PROVIDED RECORDS below:

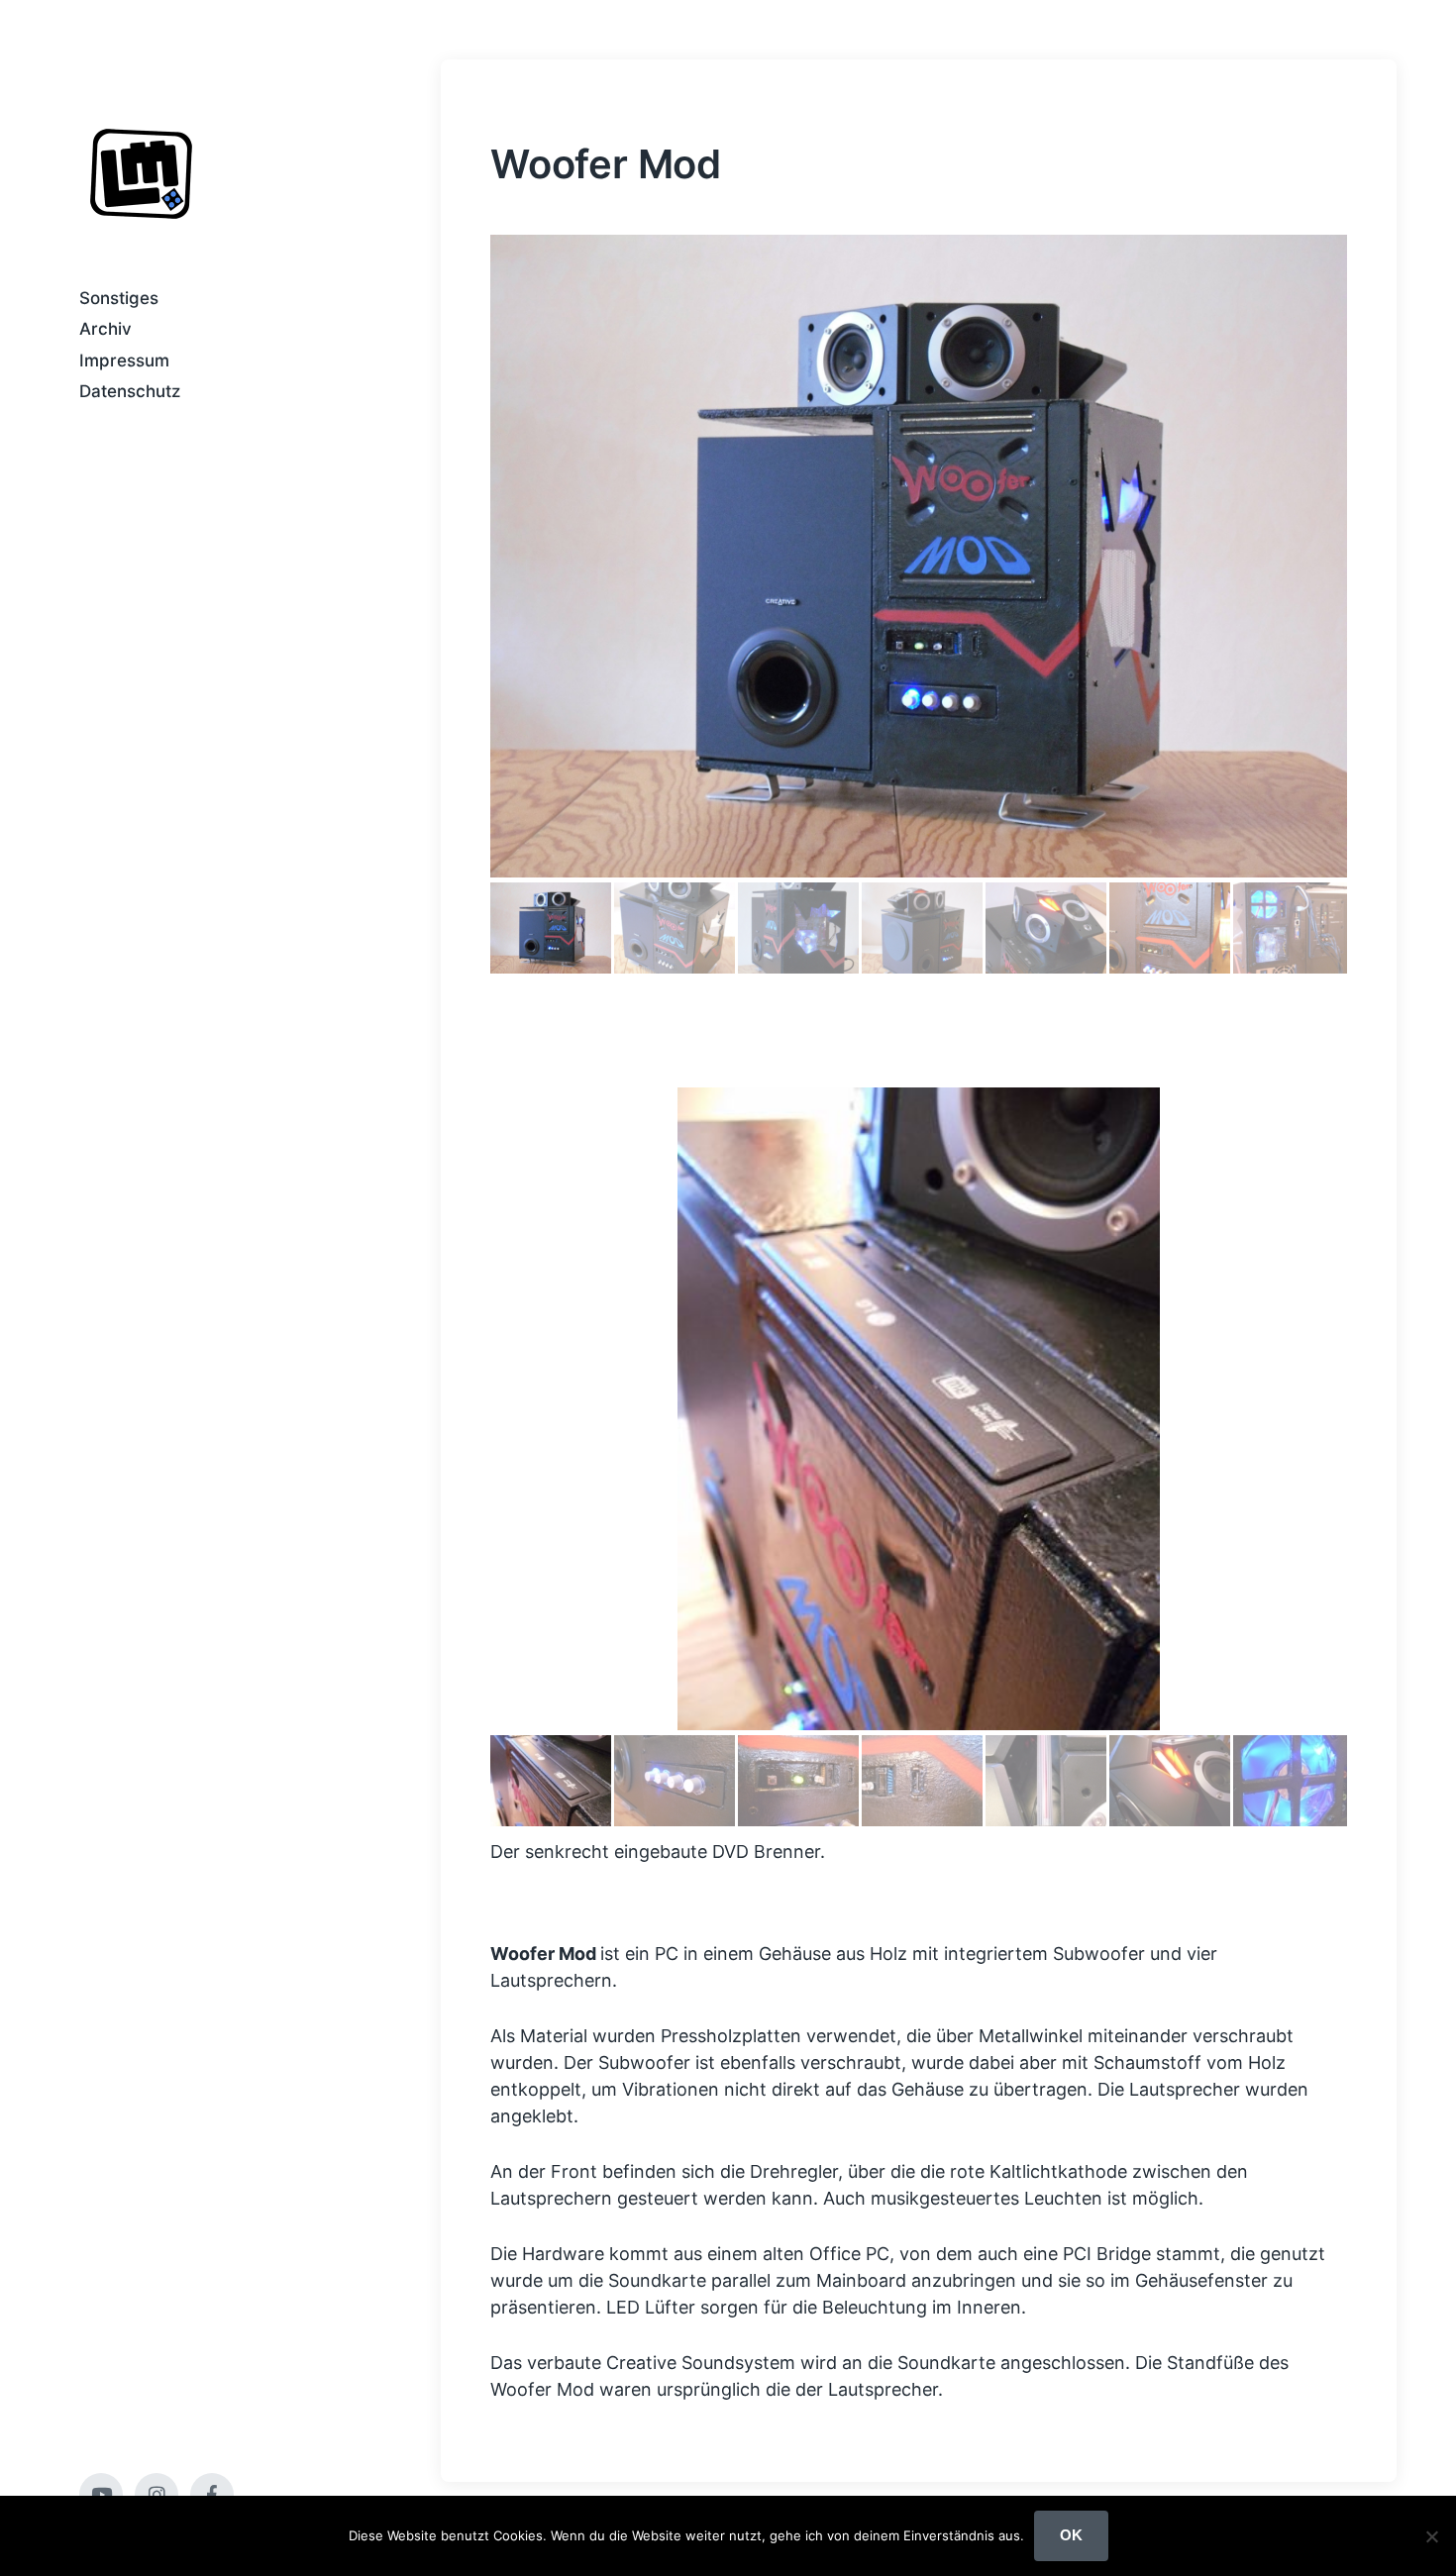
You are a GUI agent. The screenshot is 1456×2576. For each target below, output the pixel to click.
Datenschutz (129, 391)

End of PROVIDED RECORDS.
PROVIDED RECORDS below:

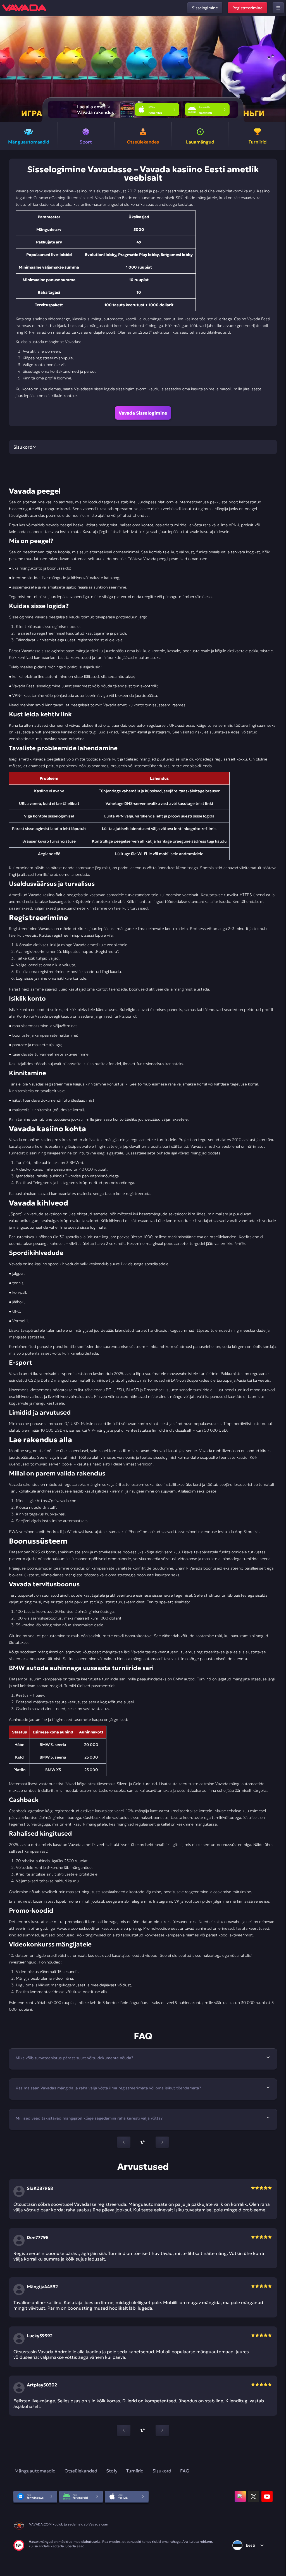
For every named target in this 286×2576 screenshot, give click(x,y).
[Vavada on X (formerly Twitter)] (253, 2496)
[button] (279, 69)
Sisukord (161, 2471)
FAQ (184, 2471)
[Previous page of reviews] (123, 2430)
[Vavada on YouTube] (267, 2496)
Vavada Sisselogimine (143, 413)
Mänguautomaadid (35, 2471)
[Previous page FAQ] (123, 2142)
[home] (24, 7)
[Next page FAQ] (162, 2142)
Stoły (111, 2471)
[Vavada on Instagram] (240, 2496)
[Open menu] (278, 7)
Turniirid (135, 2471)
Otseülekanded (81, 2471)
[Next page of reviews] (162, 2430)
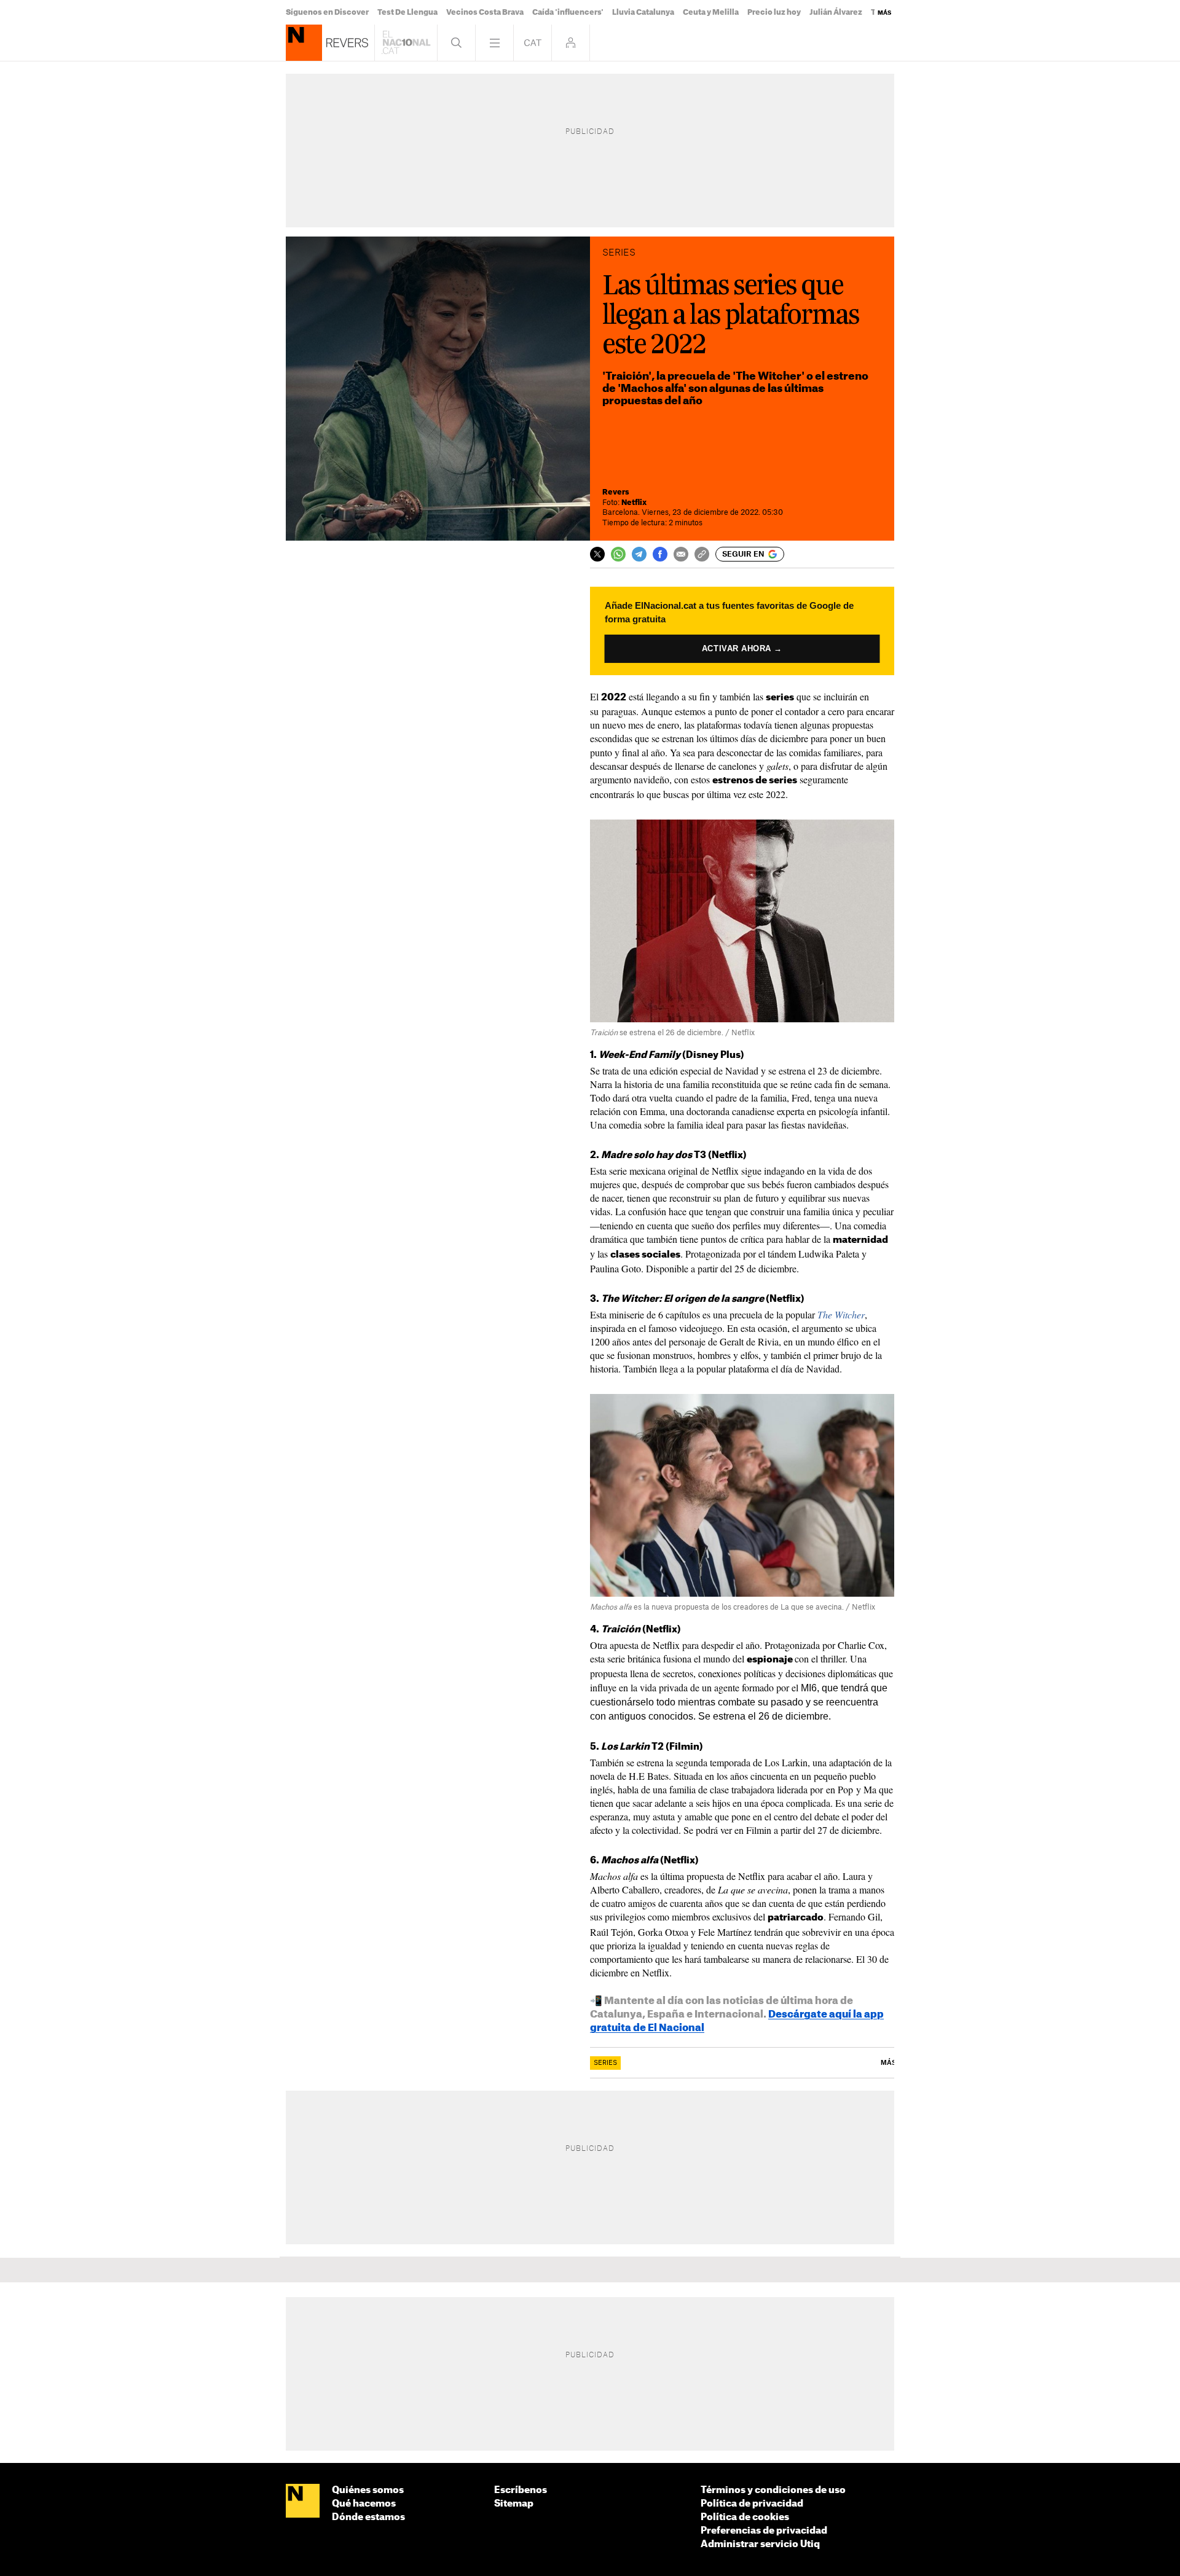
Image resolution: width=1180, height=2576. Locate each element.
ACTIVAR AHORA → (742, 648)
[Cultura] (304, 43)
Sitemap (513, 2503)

End of PROVIDED RECORDS.

[BRIEF]
Above are records; repeat only the lines from the line with "[Next page FAQ] (162, 2142)" through the line with "Sitemap (513, 2503)", and leave pictures out.

[REPLY]
[Next page FAQ] (162, 2142)
Stoły (111, 2471)
[Vavada on Instagram] (240, 2496)
[Open menu] (278, 7)
Turniirid (135, 2471)
Otseülekanded (81, 2471)
[Next page of reviews] (162, 2430)
Image resolution: width=1180, height=2576. Locate each element.
ACTIVAR AHORA → (742, 648)
[Cultura] (304, 43)
Sitemap (513, 2503)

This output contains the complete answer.